Gestern sah ich auf Arte den Film "Sein und Haben", zu dessen Entstehung der Regisseur sich wie folgt äußert:
"Die Dokumentation von Nicolas Philibert beobachtet den Schulalltag einer Grundschulklasse in der Auvergne.
Etre et avoir ist kein Dokumentarfilm im traditionellen Sinne, mit einem demonstrativen und didaktischen Zugang. Ich wollte eine Geschichte erzählen, Emotionen hervorrufen und nahe an den Protagonisten dranbleiben. Ich wollte ihre Erfahrungen, ihre Freuden und ihre kleinen Dramen miterleben, die ganze Palette an Gefühlen, die wir auf jenem steinigen Pfad durchleben, auf dem wir Lesen, Schreiben, Rechnen und schließlich Erwachsenwerden lernen. Bevor ich diese eine Schule aussuchte, die nur aus einer einzigen Klasse besteht, hatte ich 300 kontaktiert und gut 100 von ihnen besucht. Ich wollte eine Schule mit einer kleinen Schülerzahl, etwa 10 bis 12, so dass man jedes Kind leicht identifizieren kann. Und ich wollte ein möglichst breites Altersspektrum, vom Kindergarten bis zum letzten Jahr der Grundschule, um die Atmosphäre und den Charme dieser eklektischen kleinen Gemeinden und die Arbeit, die den Lehrern abverlangt wird, zu zeigen. Während der Vorarbeiten, die gut fünf Monate dauerten, lernte ich viele Lehrer kennen, von denen die meisten außergewöhnlich engagiert in ihrer Arbeit waren. Ihre Methoden und ihre Vorstellungen von Erziehung waren sehr unterschiedlich, aber da ich nicht qualifiziert war, das zu beurteilen, beließ ich es im Hintergrund. Der Lehrer, den ich schließlich auswählte, Georges Lopez, wurde mir vom regionalen Schulinspektor empfohlen. Trotz seines leicht traditionellen Zugangs, erschien er mir in dem Moment, als ich durch die Tür seines Klassenzimmers trat, als der richtige Mann. Und ich hatte niemals Grund, meine Entscheidung zu bereuen. Trotz seiner vermeintlich autoritären Haltung entdeckte ich bald einen subtilen und bescheidenen Mann, dessen Hauptaugenmerk seinen Schülern gilt. Der Film verdankt ihm eine Menge, und ich denke, das kommt auch klar heraus. (Nicolas Philibert)"
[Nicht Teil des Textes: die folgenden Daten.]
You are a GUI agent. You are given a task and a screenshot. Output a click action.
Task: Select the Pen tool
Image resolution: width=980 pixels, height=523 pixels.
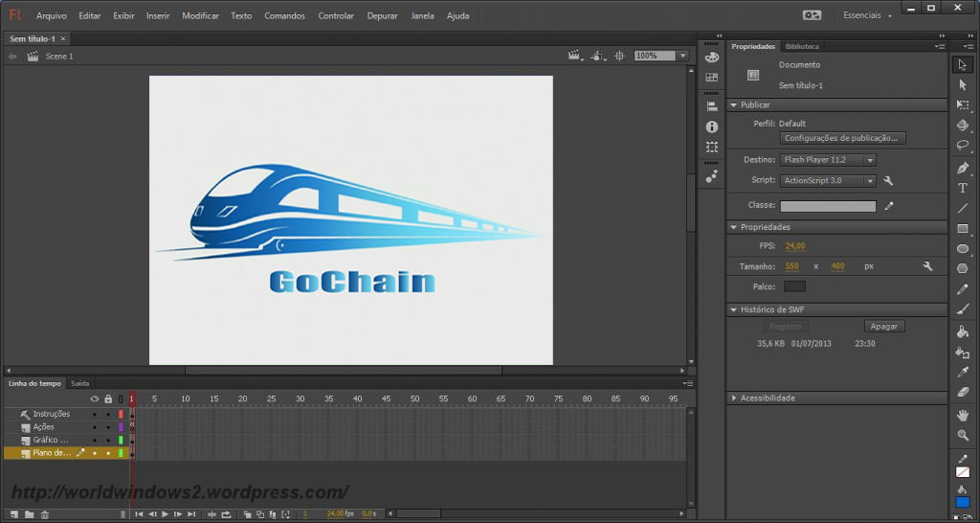(x=963, y=168)
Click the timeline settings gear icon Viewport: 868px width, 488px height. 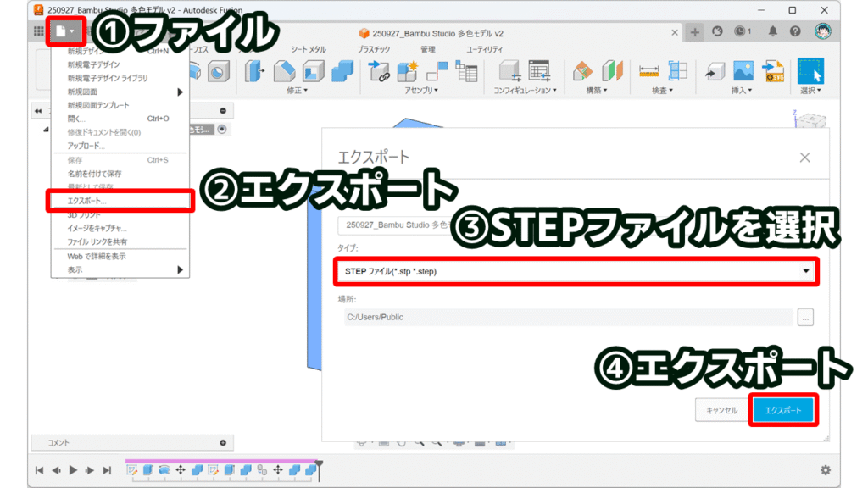[x=825, y=469]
Als Lehrerin sah ich dort vieles, was didaktisch, methodisch oder von der Gesprächsführung her verschult, ja "falsch" war. (Hier ein wenig Kritik in einer der sonst überwiegend positiv bewegten Filmbesprechungen: http://www.zeit.de/2003/04/Etre_et_avoir
"... Die Schule, das Tor zu einer unbekannten Welt, aber auch Ort der Erziehung und Reglementierung. Beiläufig drängen die alten Fragen der Pädagogik ins Bild: Wie viel Freiheit und Überschwang muss man nehmen, um Wissen zu geben? Was sind notwendige Grenzen, und wo wird die Disziplinierung zum bloßen Ritual? Manchmal lauert in Monsieur Lopez’ sanften Standpauken eine routinierte Selbstgerechtigkeit, die jede harmlose Schubserei zum pädagogischen Exempel macht ...")
Und doch sah ich vor allem einen Menschen, der, kurz vor seiner Pensionierung stehend, noch immer mit Leib und Seele Lehrer ist und sich mit seinen SchülerInnen immer wieder neu auf Entdeckungsreise begibt, als entdecke er jedes Wissen, jede Regel auch selber grade staunend neu.
Ich fragte mich, wie er sich entwickelt hätte, wenn er mit scharfer, im Einzelfall wohl berechtigter Kritik konfrontiert worden wäre, ob er im Fall solcher Konfrontationen ein "besserer oder "schlechterer" Lehrer geworden wäre.
Wer kennt den Film und möchte sich zu ihm äußern?